Here’s one of the most important things to know about plaque: It usually doesn’t bulge inward. Instead, as plaque grows, it often protrudes outward into the wall of the artery, rather than into the channel where blood flows.

On an angiogram, everything looks normal. But when dissected after death, the arteries’ walls are thick with plaque that cannot be seen otherwise.

“By the time you see an irregularity on the angiogram, the first little 25% narrowing, over 85% of the rest of the arteries are atherosclerotic,” says Nissen. “It’s all hidden.”

This is why the first sign of heart trouble is so often a heart attack. A vulnerable bit of plaque bursts long before any of it gets big enough to protrude into the channel and cause angina. So the victim looks, feels and acts perfectly healthy until the moment he drops dead.

“Not all plaques are alike,” says Dr. Frank Kolodgie of the Armed Forces Institute of Pathology in Washington, D.C. “Some are harmful and some are benign. What distinguishes the two is mostly determined by the physical makeup of the plaque.”

Harmful or benign, cholesterol is a key part of the makeup. In fact, there are two forms--cholesteryl ester, which is soft, and crystalline cholesterol, which is hard. But added to this are many other ingredients, including smooth muscle cells, white blood cells, calcium and fiber that forms a cap over the whole thing, protecting it from contact with the blood flow.

Plaques are thought to begin as a response to injury to the artery wall. This damage might result from many things, including high blood pressure, smoking or high cholesterol. Whatever the cause, one response to the injury over time may be a buildup of soft cholesterol.

The body seems to confuse this cholesterol with an infection, so it sends in germ-fighting blood cells. This inflames the plaque and has several unfortunate consequences. Among other things, the white cells produce tissue factor, which generates a big clot if it comes in contact with blood, and metalloproteinases, enzymes that eat away at the fibrous cap.

“There is a contest going on between factors that favor reinforcement of the plaque with the fibrous skeleton that gives it strength against rupture, and the process that weakens it,” says Libby. “In any given plaque, there’s a time in history when the dark side will win.”
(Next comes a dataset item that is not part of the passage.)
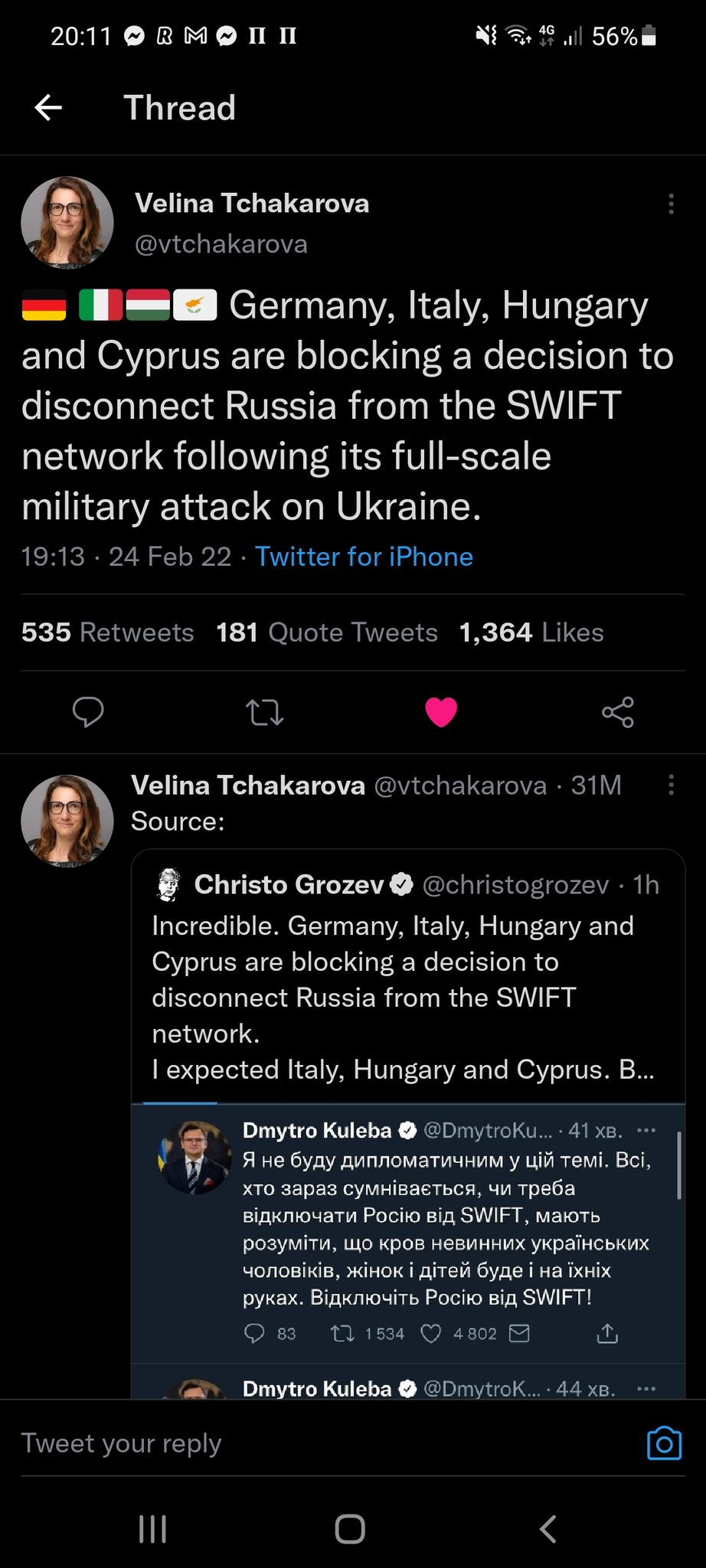Viewport: 706px width, 1568px height.
Task: Attach a photo using the camera icon
Action: point(664,1443)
When the dark side wins, the plaque contains large amounts of soft cholesterol, has many white blood cells and is topped with a thin fibrous cap. At this point, almost anything can break it--even climbing out of bed in the morning.
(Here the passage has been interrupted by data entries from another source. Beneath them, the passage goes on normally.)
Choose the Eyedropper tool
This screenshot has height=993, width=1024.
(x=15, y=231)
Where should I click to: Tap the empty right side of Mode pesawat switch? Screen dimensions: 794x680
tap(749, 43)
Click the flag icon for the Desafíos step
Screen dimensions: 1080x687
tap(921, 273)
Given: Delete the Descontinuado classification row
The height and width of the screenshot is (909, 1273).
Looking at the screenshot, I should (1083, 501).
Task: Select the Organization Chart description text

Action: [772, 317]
The hormonal surge needed to face the day can break vulnerable plaque and helps account for the peak in heart attacks around 9 a.m. Shoveling snow, arguing, sex and other stresses can do the same thing, but they aren’t necessary.

“Mechanical forces can easily disrupt this plaque, just the vibration of the heart as it beats,” says Dr. Valentin Fuster of Mt. Sinai School of Medicine in New York City and president of the American Heart Assn.

Although a rupturing plaque can lead to a heart attack, most of the time nothing much bad happens. In fact, it appears that plaques break all the time, and those that trigger heart attacks are the unlucky exception. Doctors think that the large plaques visible on angiograms are often the healed-over and more stable remains of small vulnerable plaques.

Finding ways to make vulnerable plaques more stable is an obvious goal of this research. In a kind of medical serendipity, it appears that doctors have recently acquired medicines that may do just this.

A new class of cholesterol-lowering medicines called statins, which includes such drugs as Pravachol and Mevacor, have already proven to be a true breakthrough in heart protection. For people at high risk, the drugs can cut the chance of heart attack and death by more than half. Even outwardly healthy people with normal cholesterol levels may reduce their risk by 20% or so.

Despite the huge effect on heart disease, doctors have been puzzled to find that the drugs reduce the degree of narrowing seen on angiograms by a mere 2% or less.

Now they theorize that statins do their work, at least in part, by drawing the soft cholesterol out of plaque, leaving it firmer, more stable and less inflamed--but not necessarily much smaller.

“In this part of life, as in others,” says Libby, “size isn’t everything.”